Ben-Haim Professorship Established in Cardiac Electrophysiology
Shlomo Ben-Haim and Mark Josephson to be ultimate namesakes
In a ceremony at Harvard Medical School’s Gordon Hall of Medicine on Sept. 17, HMS Dean Jeffrey S. Flier celebrated the activation of the Shlomo Ben-Haim, MD, Professorship in Medicine in the Field of Cardiac Electrophysiology.
The event honored Mark Josephson, the HMS Herman Dana Professor of Medicine at Beth Israel Deaconess Medical Center, as the ultimate shared namesake, and recognized the donor, Shlomo Ben-Haim, as the interim namesake and ultimate shared namesake.
“Through the establishment of this professorship, Dr. Ben-Haim is ensuring that Beth Israel Deaconess, Harvard Medical School, and all incumbents of this professorship will continue to advance the field of cardiac electrophysiology while maintaining the high standard of care that patients have come to expect from Beth Israel’s Department of Medicine and Division of Cardiovascular Medicine,” said Flier.
“We are so pleased to join together to recognize Dr. Josephson’s achievements, to honor Dr. Ben-Haim’s generosity, and to celebrate the department’s and division’s continued success and undoubtedly bright future,” said Flier.
Upon Josephson’s retirement, the professorship will be renamed the Shlomo Ben-Haim, MD – Mark E. Josephson, MD, Professorship in the Field of Cardiac Electrophysiology.
The inaugural incumbent of the professorship has not yet been selected.
Josephson, who has been called one of the fathers of electrophysiology, has been part of the Beth Israel Deaconess faculty for 22 years.
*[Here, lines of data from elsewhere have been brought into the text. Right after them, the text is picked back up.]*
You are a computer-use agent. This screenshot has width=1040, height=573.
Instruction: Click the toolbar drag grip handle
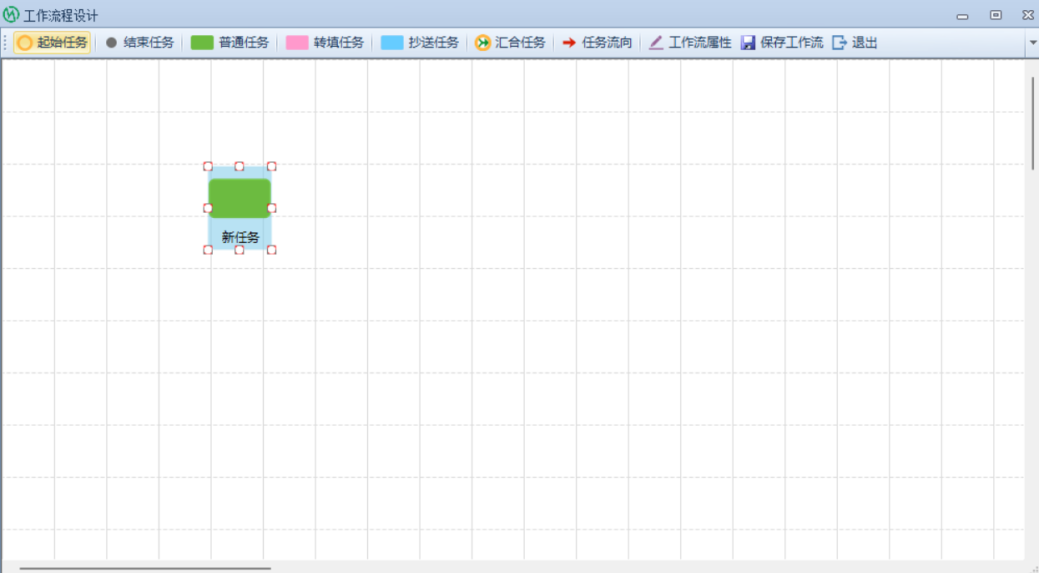(x=6, y=43)
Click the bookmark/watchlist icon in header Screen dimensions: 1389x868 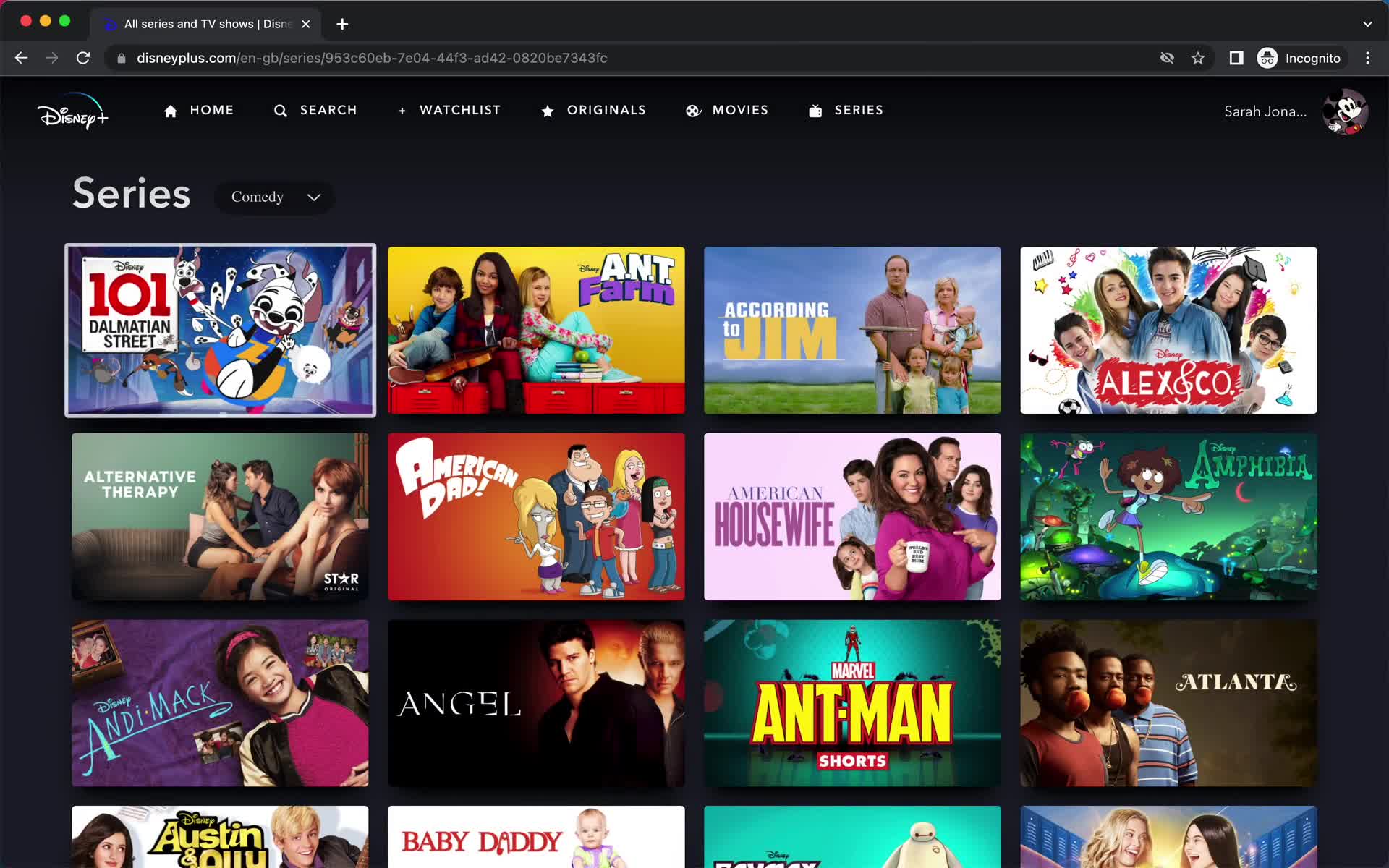[401, 110]
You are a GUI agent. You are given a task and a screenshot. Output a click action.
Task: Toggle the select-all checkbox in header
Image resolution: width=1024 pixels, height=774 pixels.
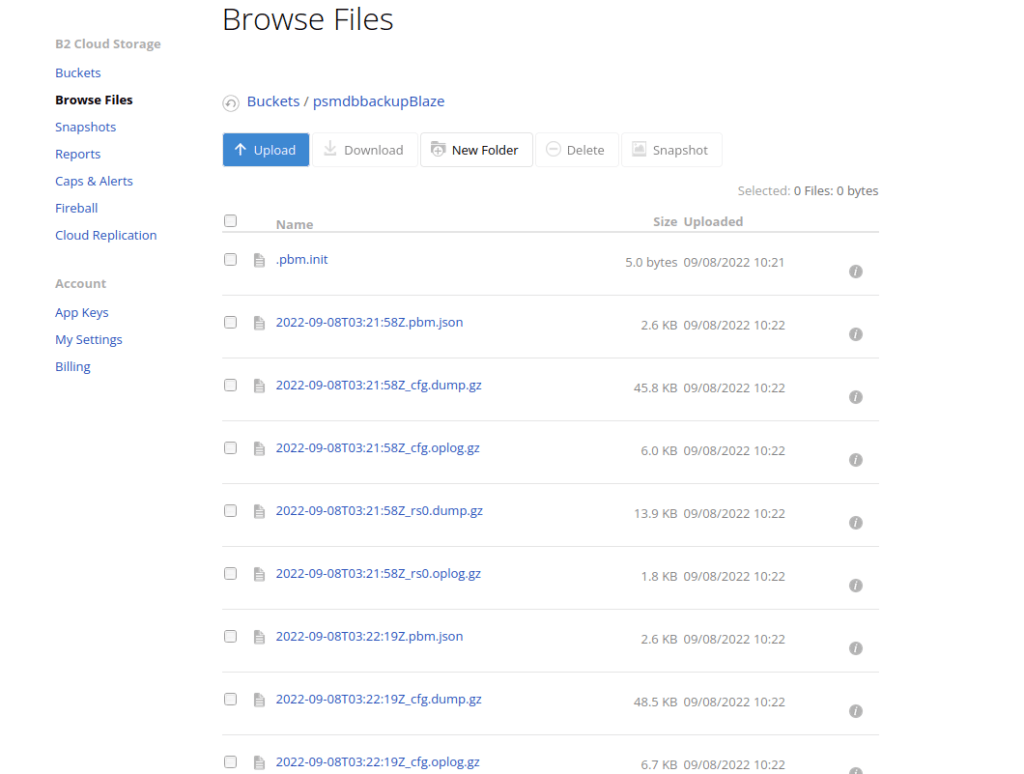pyautogui.click(x=231, y=221)
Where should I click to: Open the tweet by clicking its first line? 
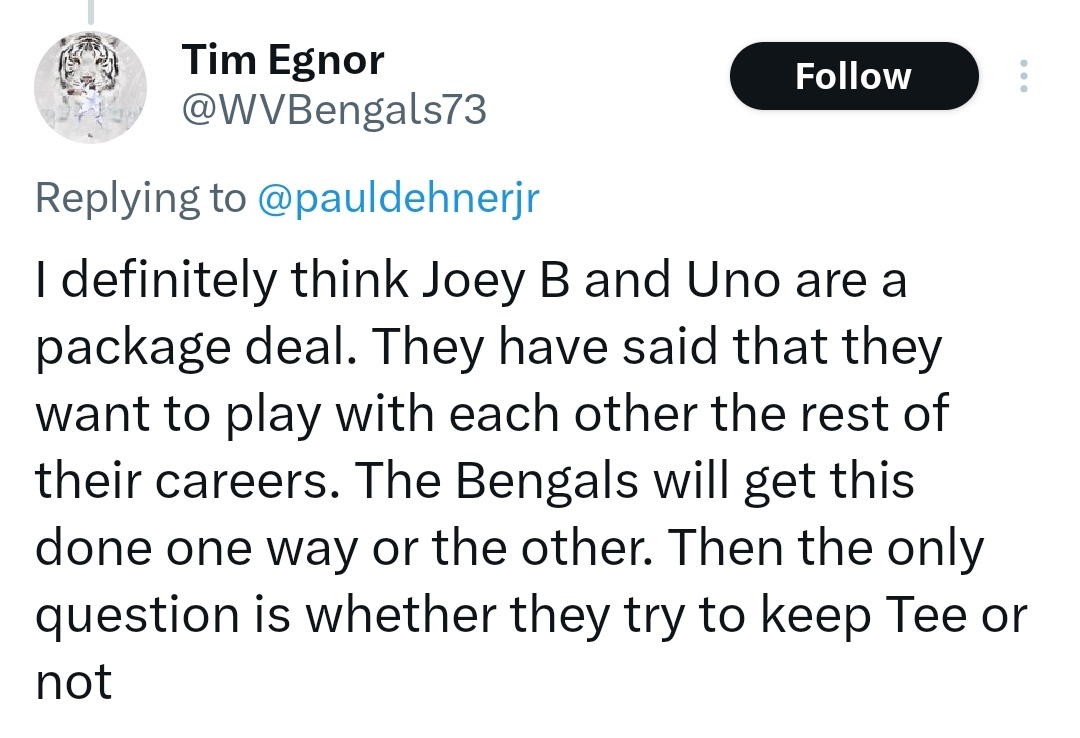(x=471, y=280)
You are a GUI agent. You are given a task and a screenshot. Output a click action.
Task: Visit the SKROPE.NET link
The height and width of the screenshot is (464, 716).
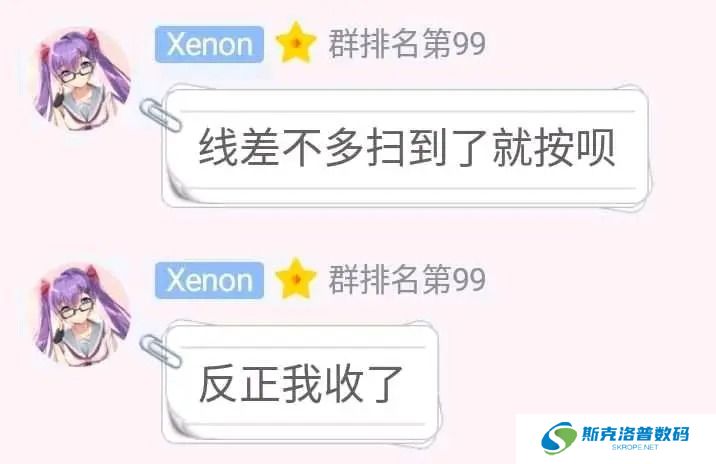tap(635, 447)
He has helped develop cardiac devices and techniques to diagnose, treat and better understand the cause of arrhythmias. He also established the internationally respected Harvard-Thorndike Electrophysiology Institute and Arrhythmia Service at Beth Israel Deaconess.
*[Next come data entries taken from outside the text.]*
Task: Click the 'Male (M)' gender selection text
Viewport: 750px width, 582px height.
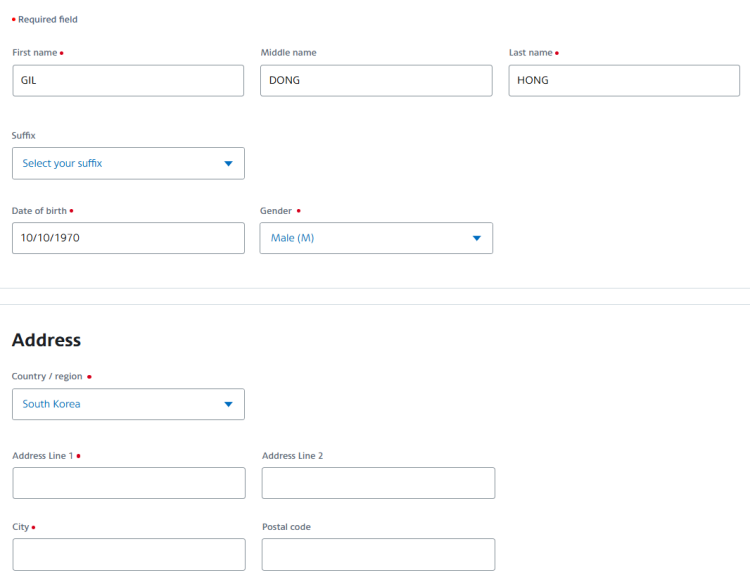Action: pyautogui.click(x=292, y=238)
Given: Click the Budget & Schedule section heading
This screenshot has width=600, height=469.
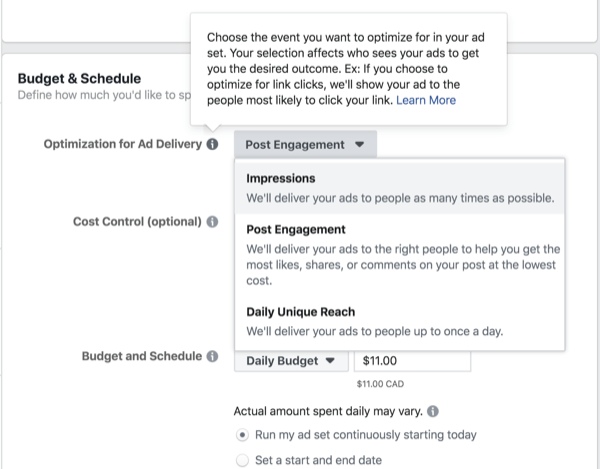Looking at the screenshot, I should click(x=79, y=78).
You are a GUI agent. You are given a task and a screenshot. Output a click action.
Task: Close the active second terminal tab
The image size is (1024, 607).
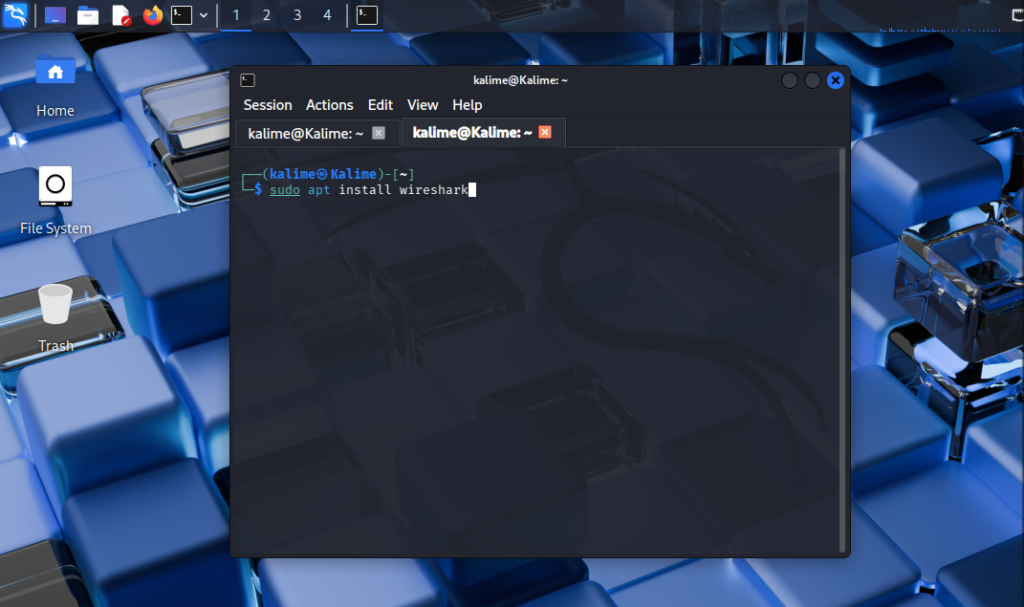(x=545, y=132)
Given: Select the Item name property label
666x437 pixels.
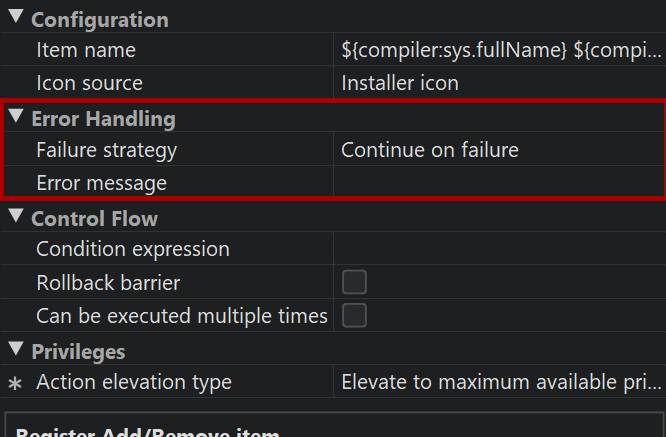Looking at the screenshot, I should point(86,50).
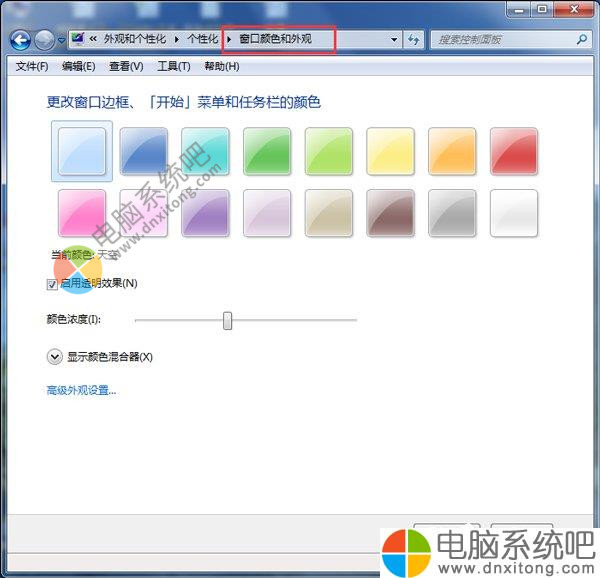Image resolution: width=600 pixels, height=578 pixels.
Task: Open recent pages dropdown next to Forward
Action: pyautogui.click(x=61, y=41)
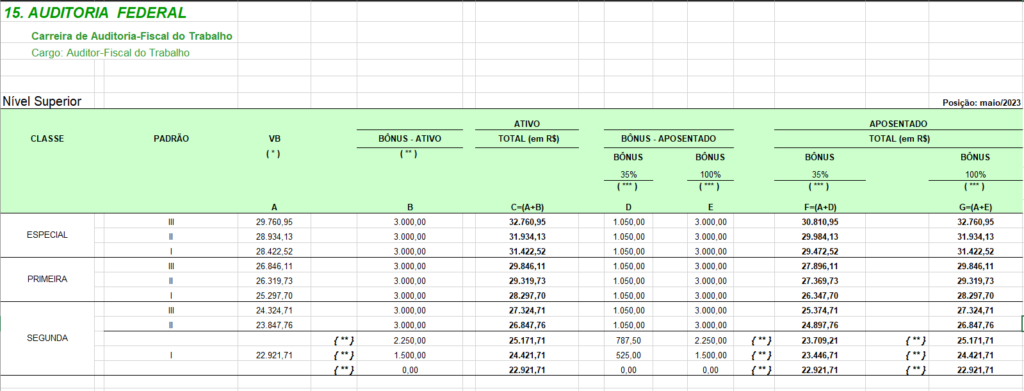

“The studies he has completed since the 1970s have helped to expand the field from that of a compelling research interest to a discipline that provides diagnostic and therapeutic benefits to patients,” said Flier.
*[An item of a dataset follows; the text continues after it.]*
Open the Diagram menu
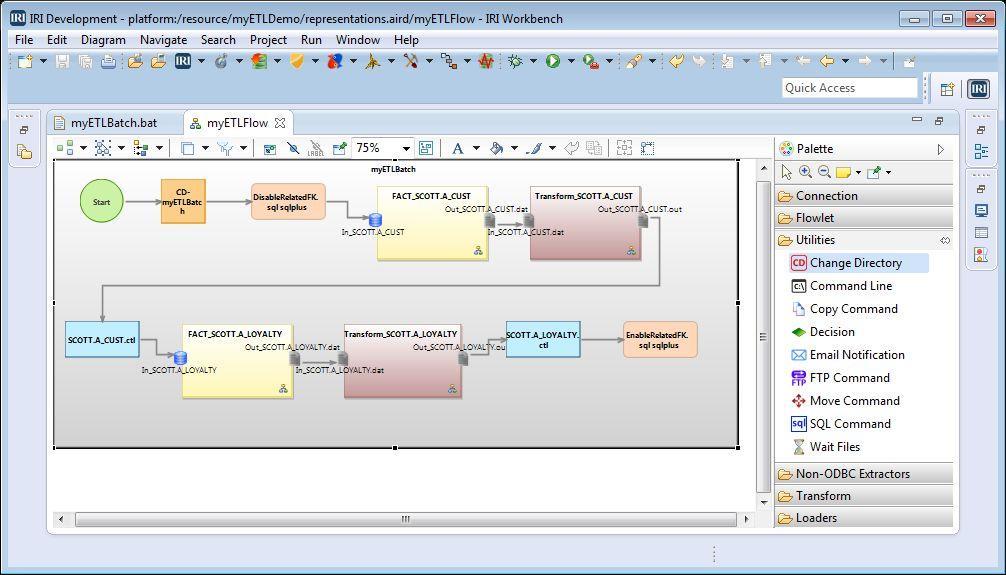1006x575 pixels. (x=103, y=40)
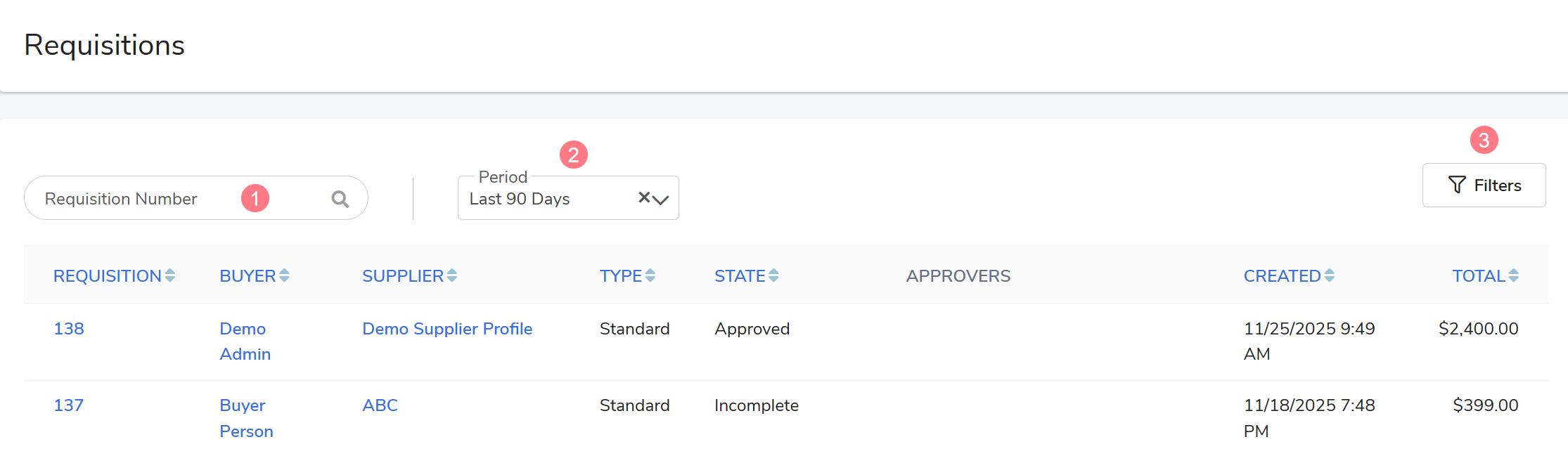Sort table by State column

(x=746, y=276)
Ben-Haim thanked Josephson for opening doors to him, both personally and professionally.
Other speakers at the event included Kevin Tabb, president and CEO of Beth Israel Deaconess and professor of medicine at HMS; Mark Zeidel, the Hermann Ludwig Blumgart Professor of Medicine at HMS and chair of the Department of Medicine and physician-in-chief at Beth Israel Deaconess; and Peter Zimetbaum, HMS associate professor of medicine and clinical director of the Division of Cardiovascular Medicine at Beth Israel Deaconess. Several speakers praised Josephson for treating his students and fellows as his children and grandchildren.
“Teaching is not simply teaching for Mark,” said Zeidel. “He is always thinking of new ways to use new information.”